» EXCERPT PROVIDED
>>>>>
Comment by crazygringo
20 hours ago
I don't have the slightest idea what you're talking about.
You can dry your hands on a towel in seconds. I don't know what you mean by "perfectly dry"...? Like, nobody needs to blow-dry their hands before putting gloves on or anything.
I do a medical procedure several times a week that requires gloves.
If you don't flap your hands around for 30+ seconds, any remaining moisture from handwashing (or sweat) makes them stick to your skin and you wind up fighting them (and about half the time, ripping a hole). A towel is not enough.
I variously use nitrile, vinyl, and poly gloves when cooking messy things at home in bulk, like chicken, bacon, etc. I regularly pull them off to do something and then throw a new pair back on. They can be kinda sweaty and it's... fine. Zero problem whatsoever sliding on a new pair.
I'm not doubting your personal experience. I'm just saying it's in no way a universal rule. I'm sure experiences will be different depending on glove material, glove size, and just the different shapes of different people's hands.
But for me and for plenty of people I've worked with earlier in my life, swapping gloves was way faster and easier than washing hands again. Plus, washing your hands like 40 times in a shift is going to dry them out. It's not great.
<<<<<
» DATA EXTRACT
>>>>>
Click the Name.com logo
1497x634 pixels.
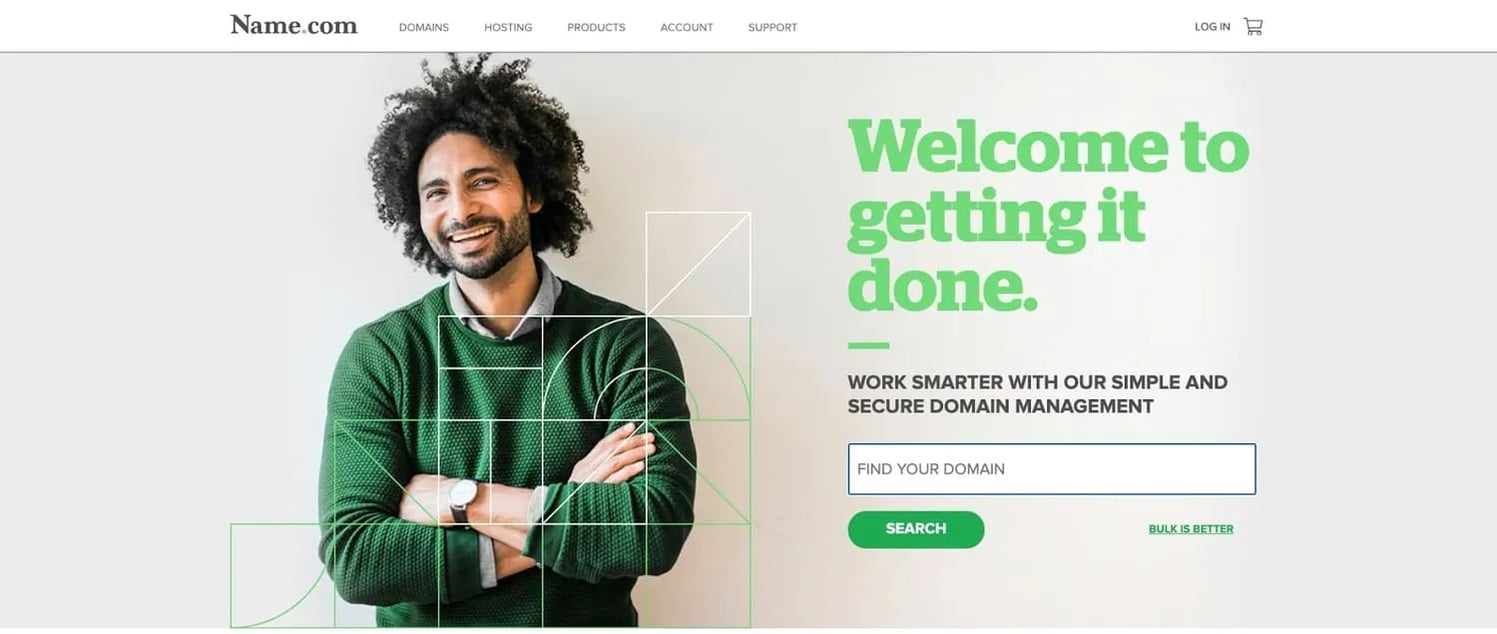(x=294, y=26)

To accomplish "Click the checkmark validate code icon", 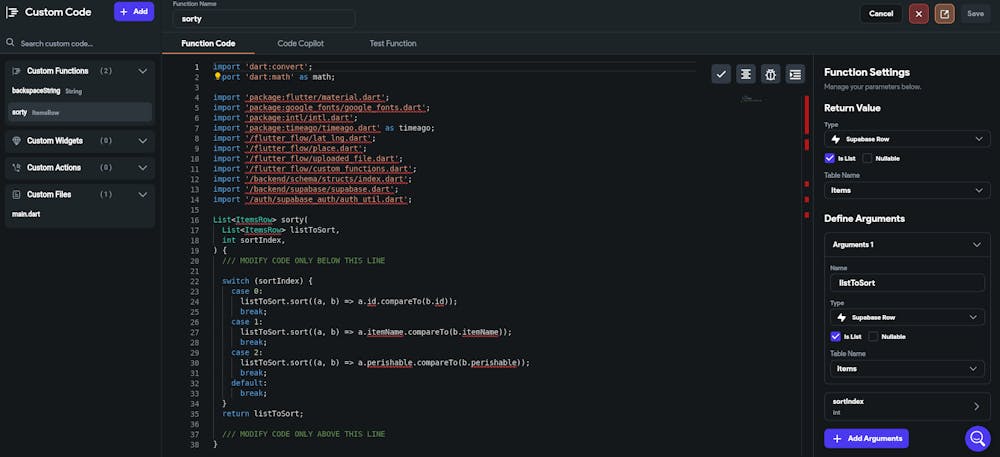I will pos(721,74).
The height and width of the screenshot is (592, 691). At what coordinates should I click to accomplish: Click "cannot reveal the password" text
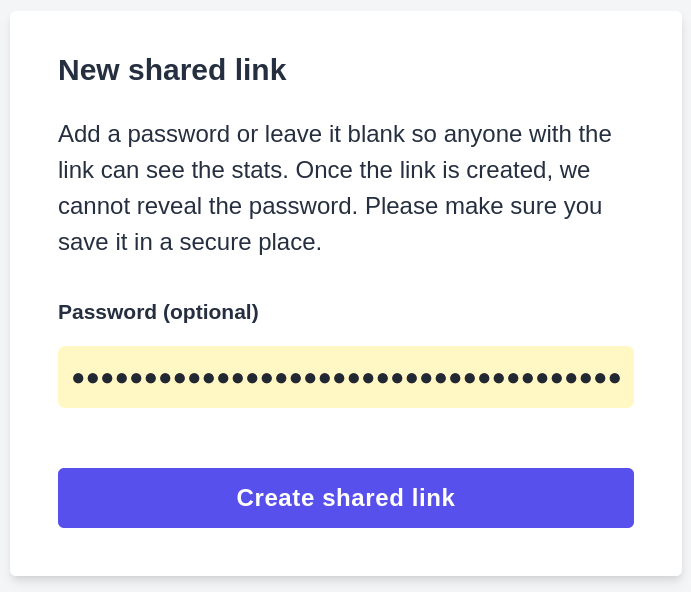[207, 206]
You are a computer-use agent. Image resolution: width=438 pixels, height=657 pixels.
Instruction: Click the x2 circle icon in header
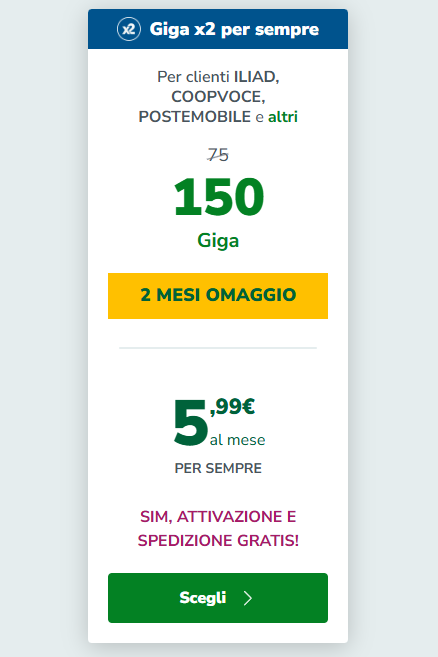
<<<<<
» ASSIGNMENT A
Decide whether each statement agrees with the comment on gloves and handwashing. Answer yes or no for each, and quote the words from the comment that settle it.
(i) The gloves used for cooking at home include nitrile, vinyl, and poly.
(ii) Washing hands about 40 times in a shift is good for them.
(iii) The medical procedure that requires gloves is done once a month.
» ASSIGNMENT B
Rewrite the passage of the comment on gloves and handwashing between "I variously use" and "It's not great.", inclusive, substituting "fish" for "chicken".
» ASSIGNMENT C
Carry on the comment about gloves and handwashing from the point where it stops.
The material is not needed here.

» EXERCISE ANSWER A
(i) Yes: "I variously use nitrile, vinyl, and poly gloves"
(ii) No: "washing your hands like 40 times in a shift is going to dry them out. It's not great."
(iii) No: "I do a medical procedure several times a week that requires gloves."

» EXERCISE ANSWER B
I variously use nitrile, vinyl, and poly gloves when cooking messy things at home in bulk, like fish, bacon, etc. I regularly pull them off to do something and then throw a new pair back on. They can be kinda sweaty and it's... fine. Zero problem whatsoever sliding on a new pair.
I'm not doubting your personal experience. I'm just saying it's in no way a universal rule. I'm sure experiences will be different depending on glove material, glove size, and just the different shapes of different people's hands.
But for me and for plenty of people I've worked with earlier in my life, swapping gloves was way faster and easier than washing hands again. Plus, washing your hands like 40 times in a shift is going to dry them out. It's not great.

» EXERCISE ANSWER C
> But for me and for plenty of people I've worked with earlier in my life, swapping gloves was way faster and easier than washing hands again. Plus, washing your hands like 40 times in a shift is going to dry them out. It's not great.
You and your former coworkers must have magic lubricating sweat or something. I have literally never encountered someone with this opinion before in my life. And I was a combat medic before I was a line cook, so I think I know a thing or two about gloves. Even in the medical field, there were times when medics skipped the gloves because they were treating their buddies under fire and the time to get gloves on wasn't worth it to them (for anyone unfamiliar, gloves in field medicine are mostly about protecting the provider, not the patient).